He took a few swift steps, then swarmed up the convenient ladder they made. They were short of the top of the wall. The prince sprang upward the last few inches, catching the edge of the top of the wall with his hands. With the bunching of taut muscles, he levered himself onto the ledge. Seating himself, he made a quick, hard gesture, then waited.

  "Now you, mademoiselle,” the Italian called in a husky whisper.

  "What? Surely the prince will be able to open the gate?"

  "If he should not, you must go with him to pacify the old one. Hurry. There is no time to lose."

  It was true, there was not. Every moment of delay increased their chances of discovery. Exclaiming in a most unladylike manner under her breath, Mara tucked up her skirts and began to climb up the ladder of bodies. Sheer annoyance gave her strength and will enough to reach the shoulders of those on the top row. Then she slowly stood erect. Roderic reached down to her. She hesitated only a moment, then lifted her arms.

  Her wrists were grasped in hard hands as merciless in their strength as steel bracelets. She was hoisted upward. An arm went around her waist, holding her until she gained purchase. For a brief moment she was aware of a hard thigh under her and the sharp nudge of the scabbard of the sword Roderic wore, then she was half swung, half pushed over the wall's edge. Before she could protest, before she could guess what he intended, he let her down the length of his arms, holding her dangling for the fraction of a second it took her to stretch downward toward the ground. Then he dropped her.

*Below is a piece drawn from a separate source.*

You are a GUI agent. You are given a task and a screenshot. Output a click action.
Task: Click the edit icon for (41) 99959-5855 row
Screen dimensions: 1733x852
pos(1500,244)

  She landed in an undignified heap. An instant later she rolled, scrambling, to one side as Roderic leaped down beside her. She opened her mouth to make a sharp complaint about his method of scaling walls, then shut it abruptly as a call rang out.

  "Who goes there?"

  Roderic's only answer was the scrape of his sword blade as he drew it out with one hand, while with the other he swung Mara behind him. The chateau guard, shouting for help and dragging out his own sword, backed away. The prince closed with the man in a few swift strides. Their blades clanged with a shower of sparks as they came together. The encounter was violent, but quickly over. The guard gave a strangled gasp as his sword was sprung from his hand to land quivering and upright in a dung heap. Roderic used the hilt of his own to strike a hard blow to the man's chin. The guard dropped and lay unmoving.

  Without pausing, Roderic stepped over the fallen man and ran toward the great iron gates of the château. With a single slash of his sword, he cut the rope that held the counterweight. The weight dropped, and slowly the gates swung open. The cadre, with a ringing yell that echoed from the stone walls, poured through.

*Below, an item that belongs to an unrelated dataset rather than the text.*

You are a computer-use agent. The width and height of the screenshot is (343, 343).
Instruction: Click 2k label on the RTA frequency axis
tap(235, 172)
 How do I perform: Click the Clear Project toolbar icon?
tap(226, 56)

  They were just in time, for a door opened from somewhere, throwing yellow-orange light into what appeared to be an entrance court. Men, hastily donning their clothes, clattered out. They saw the cadre and stopped, raising their pistols. The flaring explosions of gunpowder blossomed in the gray dawn like short-lived flowers. The cadre flung themselves aside, drawing their own weapons. The concussions of the exchange of shots roared in the enclosed space, sending pigeons whirling up from their roosts in the dovecote off to one side, rising into the shifting pearl-gray sky. Swords were drawn. The dawn light glinted silver along the blades as they tapped and scraped. Men grunted with effort. Oaths rang out. Feet shuffled and stamped back and forth on the uneven cobbles of the courtyard.

  The number of guards was small. Within moments, it was over. The men were trussed up and forced to lie on the ground. There was one, a scarred, tough-looking veteran bleeding from a head wound so that he was half-blinded, who appeared to have an air of authority. Roderic turned his attention to this man, dragging him to a sitting position as he knelt over him.

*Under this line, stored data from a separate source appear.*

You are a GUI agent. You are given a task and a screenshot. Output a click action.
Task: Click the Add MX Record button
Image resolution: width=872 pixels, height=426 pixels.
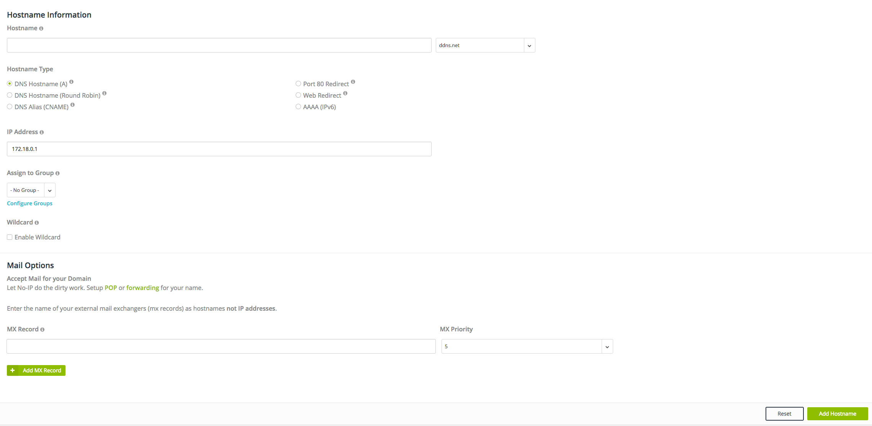coord(36,370)
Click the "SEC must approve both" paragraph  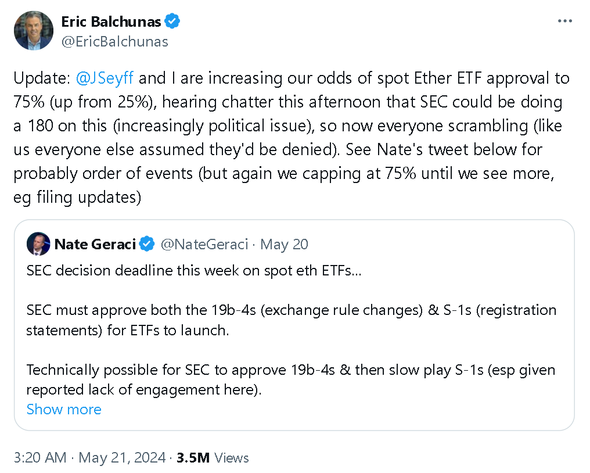290,320
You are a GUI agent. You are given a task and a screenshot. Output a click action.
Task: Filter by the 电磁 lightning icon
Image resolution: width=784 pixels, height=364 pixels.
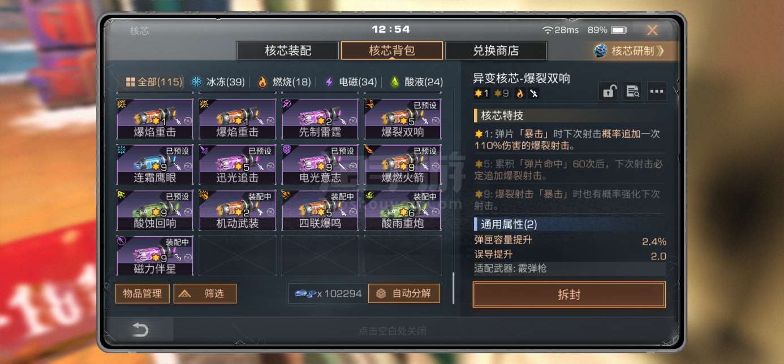pyautogui.click(x=329, y=82)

  "Where is your master, de Landes?"

  "Who wants to know?” the man growled.

  Roderic placed his hand on his sword hilt. “The man who will dispatch you to paradise unheralded should you fail to answer—in your next breath."

  Mara waited with every muscle tensed, not only for the answer that would tell them whether de Landes had harmed her grandmother, but because she feared she was about to see a man die. If she who knew the prince had no trouble believing the quiet-voiced threat, it was not surprising that the chateau's captain of the guard began to perspire in great, beaded drops.

  "Your pardon, Monsieur. We—we haven't seen him in weeks."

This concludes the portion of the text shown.